▸ **Passage shown**:
What is your specific work?  What people do on Instagram (in addition to posting regular photos) is post short fun little vlog-style video clips or pics for the Instagram stories....  it can be anything, just for fun, or to promote one's website, YouTube channel, podcast or whatever.   

You probably already know this, but a good way to use Instagram is to use hashtags, to find like-minded people and to build your "tribe", so to speak.  Another thing is to post consistently and a lot (which I don't do, I've been posting about once a week, if that.)  

If you have good and interesting content, post consistently / often and use hashtags wisely, then you'll inevitably build your audience and do well on Instagram or similar social media networks. I hope that was somewhat helpful!

----------


## heavenlyboy34

> I've never used Snapchat… But I really like Instagram. I'm pretty sure that the "stories" on both of those platforms are similar. 
> 
> What is your specific work?  What people do on Instagram (in addition to posting regular photos) is post short fun little vlog-style video clips or pics for the Instagram stories....  it can be anything, just for fun, or to promote one's website, YouTube channel, podcast or whatever.   
> 
> You probably already know this, but a good way to use Instagram is to use hashtags, to find like-minded people and to build your "tribe", so to speak.  Another thing is to post consistently and a lot (which I don't do, I've been posting about once a week, if that.)  
> 
> If you have good and interesting content, post consistently / often and use hashtags wisely, then you'll inevitably build your audience and do well on Instagram or similar social media networks. I hope that was somewhat helpful!


My fields are graphic art/design(primarily illustration) and music composition/performance.Could Instagram clips be animation or do they*have*to be live action?

▸ **Data block**:

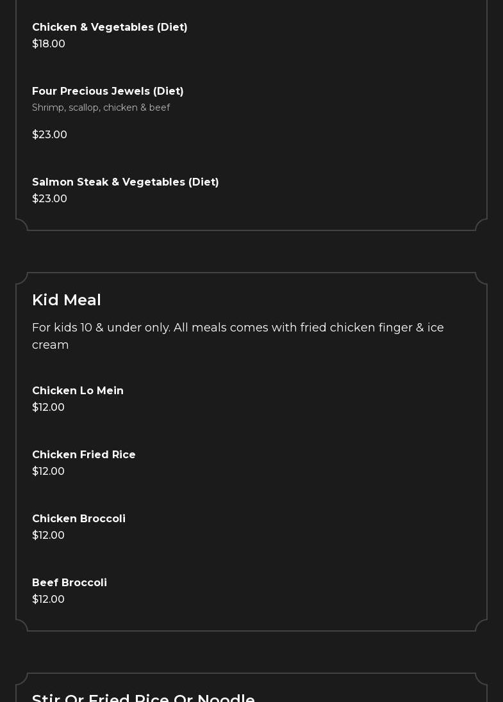Open the Chicken & Vegetables (Diet) item
Screen dimensions: 503x702
(110, 28)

▸ **Brief**: Rewrite the Instagram thread from "My fields are" to "be live action?", changing "animation" to "stop-motion".

▸ **Output of the exercise**:
My fields are graphic art/design(primarily illustration) and music composition/performance.Could Instagram clips be stop-motion or do they*have*to be live action?